**Required work**. Lines holding the word "computer" are the ones to copy from the data below.

○ ○ ○ ○ ○

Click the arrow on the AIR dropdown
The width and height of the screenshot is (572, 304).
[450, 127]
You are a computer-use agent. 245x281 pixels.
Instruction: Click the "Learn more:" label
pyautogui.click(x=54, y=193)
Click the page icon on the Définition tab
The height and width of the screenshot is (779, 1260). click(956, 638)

○ ○ ○ ○ ○

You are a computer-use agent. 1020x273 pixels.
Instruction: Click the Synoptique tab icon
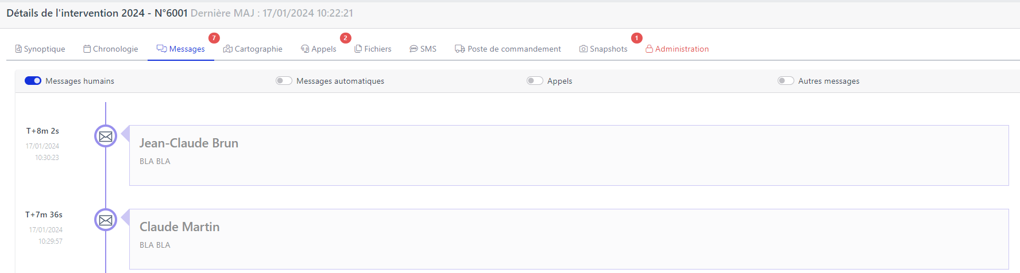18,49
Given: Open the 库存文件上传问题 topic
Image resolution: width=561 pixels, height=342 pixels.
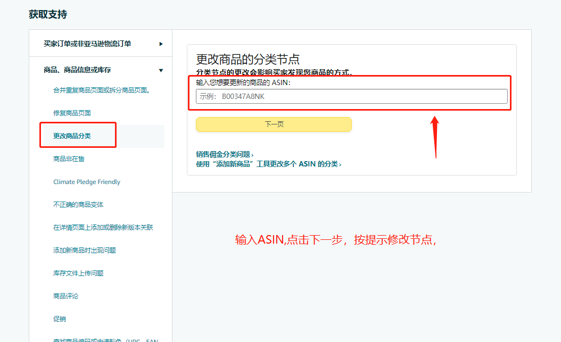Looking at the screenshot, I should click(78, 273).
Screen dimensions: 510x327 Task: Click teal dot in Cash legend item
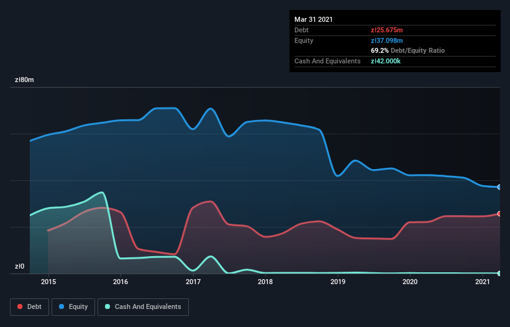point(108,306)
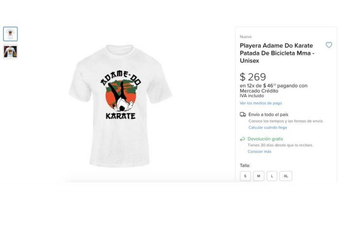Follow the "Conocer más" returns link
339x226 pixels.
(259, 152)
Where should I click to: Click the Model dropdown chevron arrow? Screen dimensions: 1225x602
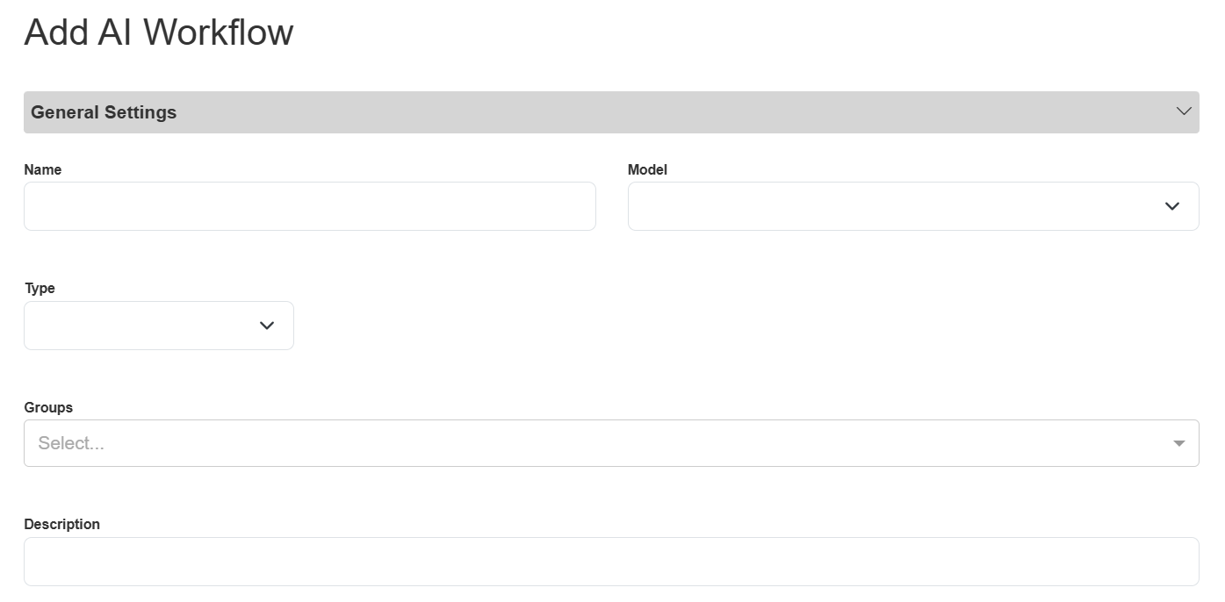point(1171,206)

○ ○ ○ ○ ○

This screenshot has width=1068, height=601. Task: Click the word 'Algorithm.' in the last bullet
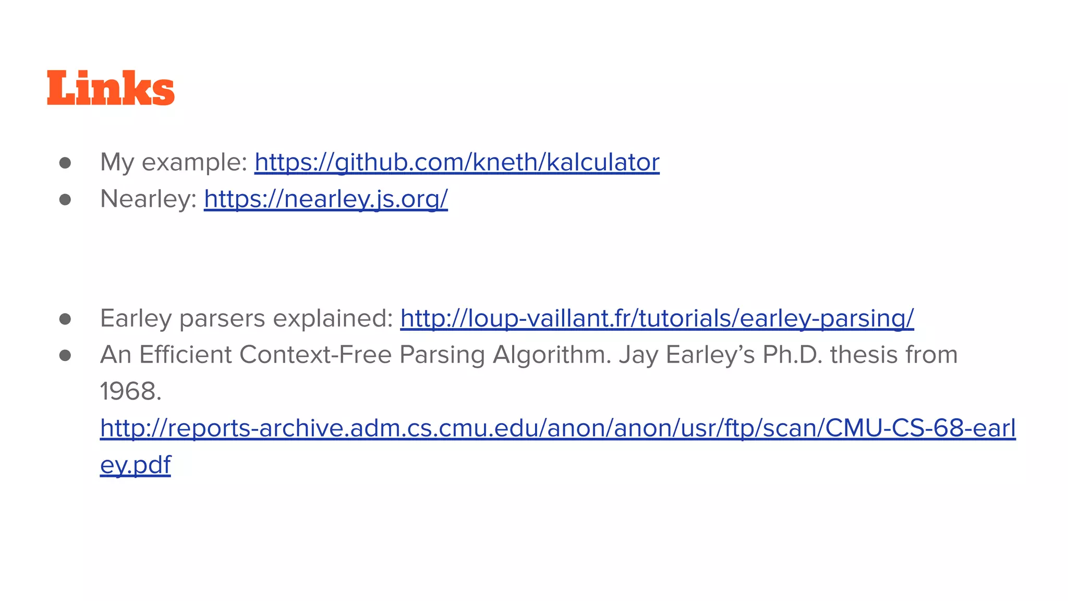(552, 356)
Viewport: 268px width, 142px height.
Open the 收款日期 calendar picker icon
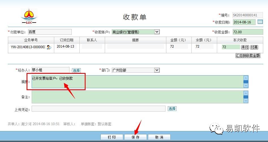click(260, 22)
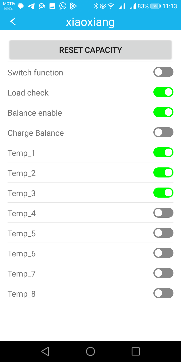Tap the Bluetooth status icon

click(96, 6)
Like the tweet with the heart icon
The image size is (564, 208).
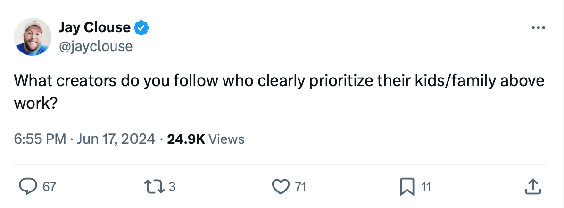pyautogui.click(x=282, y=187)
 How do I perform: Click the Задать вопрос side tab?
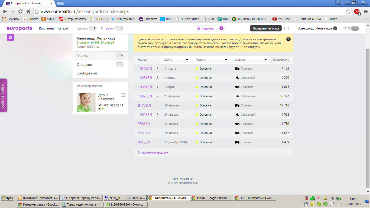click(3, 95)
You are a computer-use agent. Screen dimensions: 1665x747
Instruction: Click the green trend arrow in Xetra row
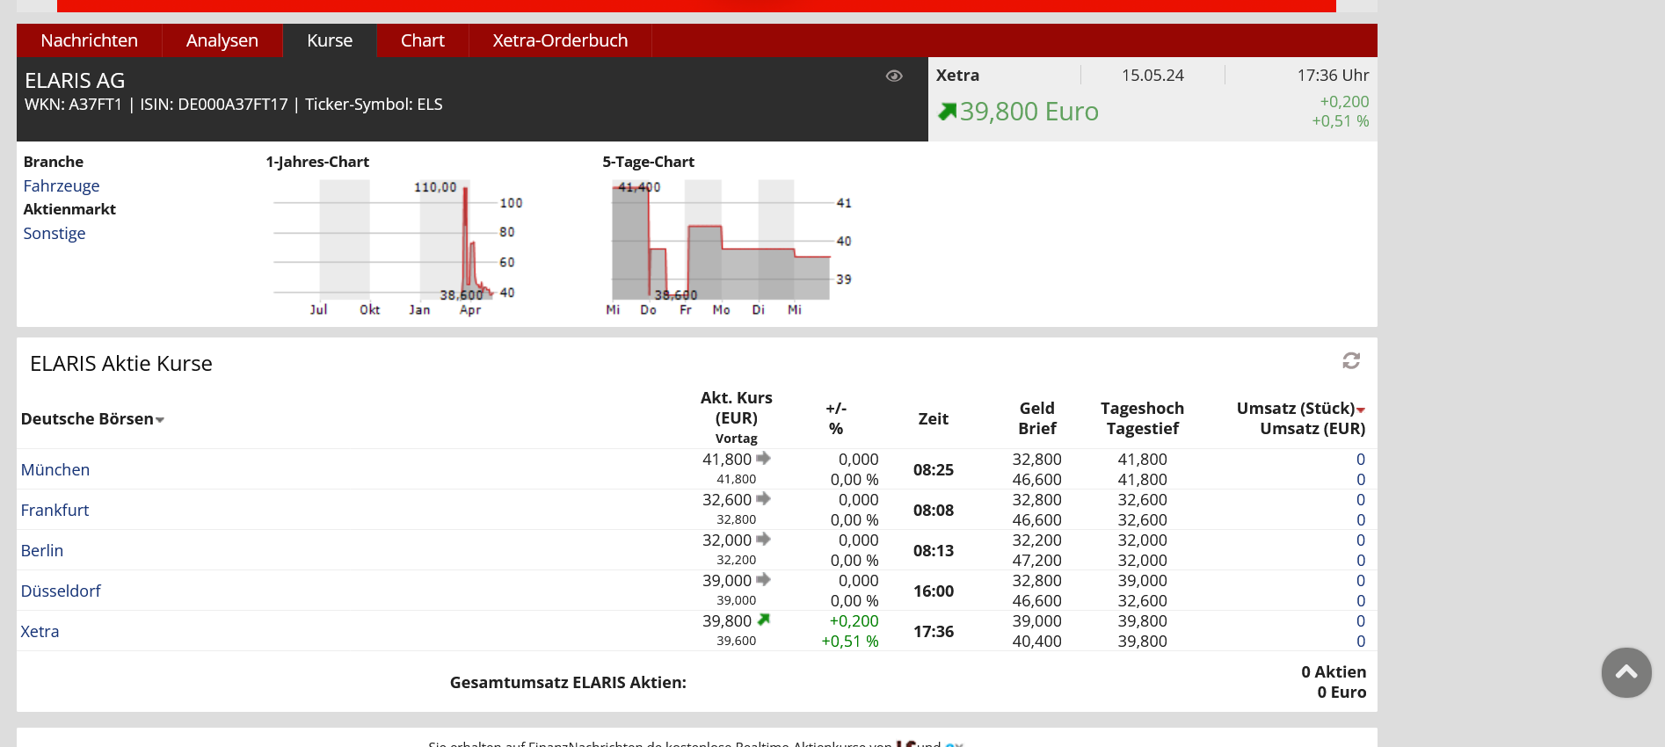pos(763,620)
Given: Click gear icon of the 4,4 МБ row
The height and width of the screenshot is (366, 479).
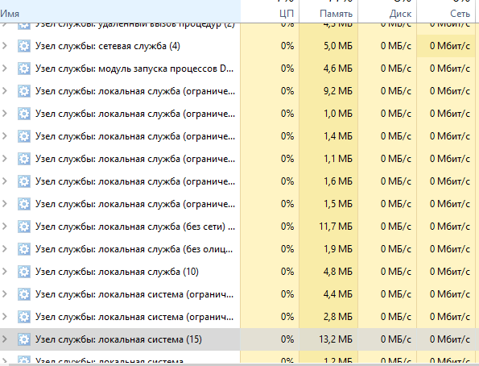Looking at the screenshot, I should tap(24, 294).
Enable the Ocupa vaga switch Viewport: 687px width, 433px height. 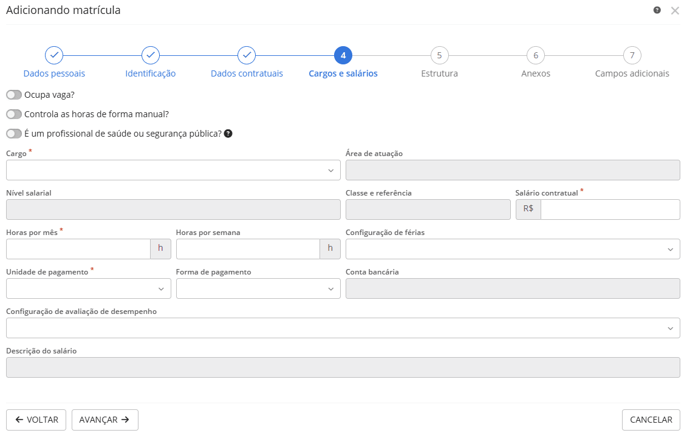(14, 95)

○ ○ ○ ○ ○

**Solution below**.
You are a computer-use agent. 245x281 pixels.
You are a computer-use agent. 1020x273 pixels.
You are a computer-use agent. Screen dimensions: 1665x747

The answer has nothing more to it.